Alles wat nu volgt is postscriptum, te verwaarlozen, pietluttigheid. Ik luister nog eens, vergeet List, Nijgh en kom andermaal tot bezinning. Ik lees verder en struikel voor de tweede keer over dezelfde steen: over de opmerking dat de vertaling van Lennaert Nijgh omstreden zou zijn. Dat zal wel aan het woord ‘bewerking’ liggen, toch al vaker de bron van allerlei misverstanden. In dit geval is de bron van dat ‘omstreden’ een artikel van Leo Ross (1934–2014), die tot de volgende conclusie kwam:
De Nederlandse bewerking van de Mauthausenballade is een puinhoop. Wat Lennaert Nijgh gedaan heeft, is erger dan slecht vertalen of erg vrij vertalen: hij heeft niet vertaald. Hij heeft het beter willen doen dan Kambanéllis, hij heeft de teksten mooier willen maken, hij heeft ze opgedirkt en vervalst.3
Tja.
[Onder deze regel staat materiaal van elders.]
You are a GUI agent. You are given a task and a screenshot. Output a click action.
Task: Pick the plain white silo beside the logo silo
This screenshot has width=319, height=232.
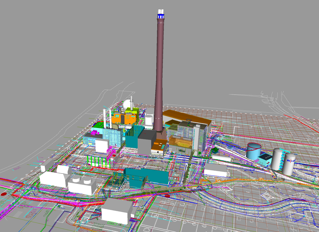(277, 159)
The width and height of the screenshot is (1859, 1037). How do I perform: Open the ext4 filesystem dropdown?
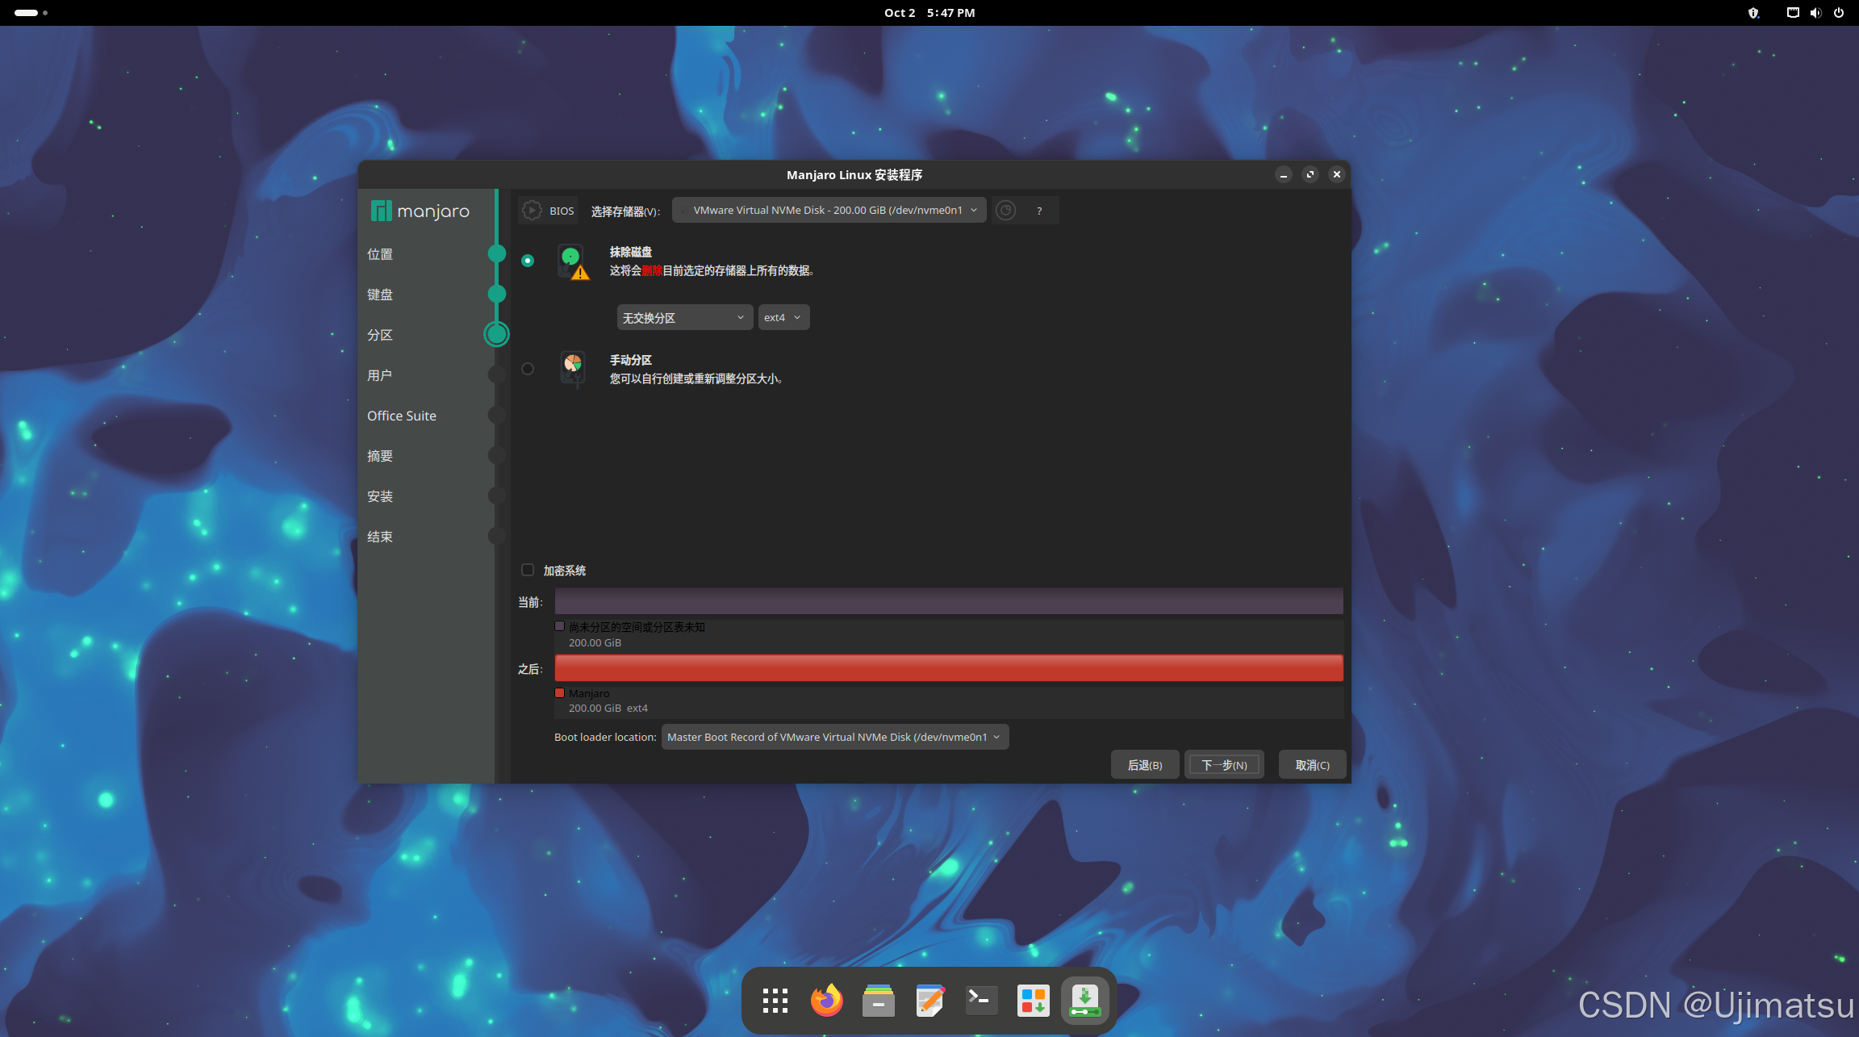(783, 317)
Ross schrijft over de bij Philips uitgekomen langspeelplaat van Liesbeth List die een bestseller werd (er staan ook vertalingen op van de hand van Cees Nooteboom, teksten van de IRA-rebel Brendan Behan). Hij heeft het Grieks erbij gehaald, maakt zelf letterlijke vertalingen van de vier gedichten (‘Hooglied’, ‘Andonis’, ‘De vluchteling’, ‘Als de oorlog voorbij is’), gevolgd door de versies van Nijgh, de teksten die in je hoofd zitten door Liesbeth List. De kritiek van Ross is niet mals (‘stopt het ene lek met het andere’, ‘Libellestijl’, de strekking ‘slaat als een tang op een varken, er vallen woorden als ‘ontwricht’, ‘ongenietbaar’, ‘uitgeflapt’ etc.) en hij besluit met het valse zinnetje dat dat ‘dichtertje van Maas en Waal’ zijn hand niet omdraait voor ‘een smartlap over een concentratiekamp’. En misschien zit daar iets waars in. Het kan ook naar rancune klinken, zeker als je zijn kritiek kunt doorprikken op die punten die druipen van de onwil. De ingreep van Nijgh om in ‘Hooglied’ de rollen van meisje en man om te wisselen is uiteraard behoorlijk groot – hoefde niet, ook niet omwille van Liesbeth List, want Maria Farandouri kon het perspectief van de tekst zonder problemen aanhouden. Ross ergert zich ook aan de laatste regels van ‘Hooglied’ (het lied dat Farandouri op het YouTube-filmpje hierboven zingt), bij ons bekend om de regels die zijn blijven hangen in het collectieve geheugen: ‘O meisjes van Auschwitz, / o meisjes van Dachau / vertel mij toch waar mijn liefste is / ik heb hem lief’ en later ‘O meisjes van Mauthausen /o meisjes van Belsen/ vertel mij toch waar mijn liefste is / ik heb hem lief’. Het lied eindigt bij Nijgh zo:
Wij hebben hem een gele ster zien dragen
Hij kreeg hier geen antwoord op zijn vragen
En nooit zal hij hier een antwoord krijgen
Ross vertaalt het zo: ‘Wij zagen haar op het ijskoude plein / met een nummer op haar witte arm / met een gele ster op haar hart’ – dicht tegen het origineel aan. Hij windt zich vooral op over één woordje in Nijghs vertaling: het woordje ‘hier’, dat in het Grieks ontbreekt:
Wáár is hier? Wat voor vragen stelde de man? Aan wie stelde hij ze? Waarom stelde hij ze? Bleef hij ze stellen? Het Griekse origineel daarentegen is subliem van eenvoud: we zien het meisje voor ons, ze staat op de appèlplaats, het is winter, ze sterft van kou. En het Grieks geeft een informatie die Lennaert Nijgh heeft ingeslikt: het meisje is in Auschwitz. Want alleen is Auschwitz kregen de joden een nummer op hun arm getatoeëerd.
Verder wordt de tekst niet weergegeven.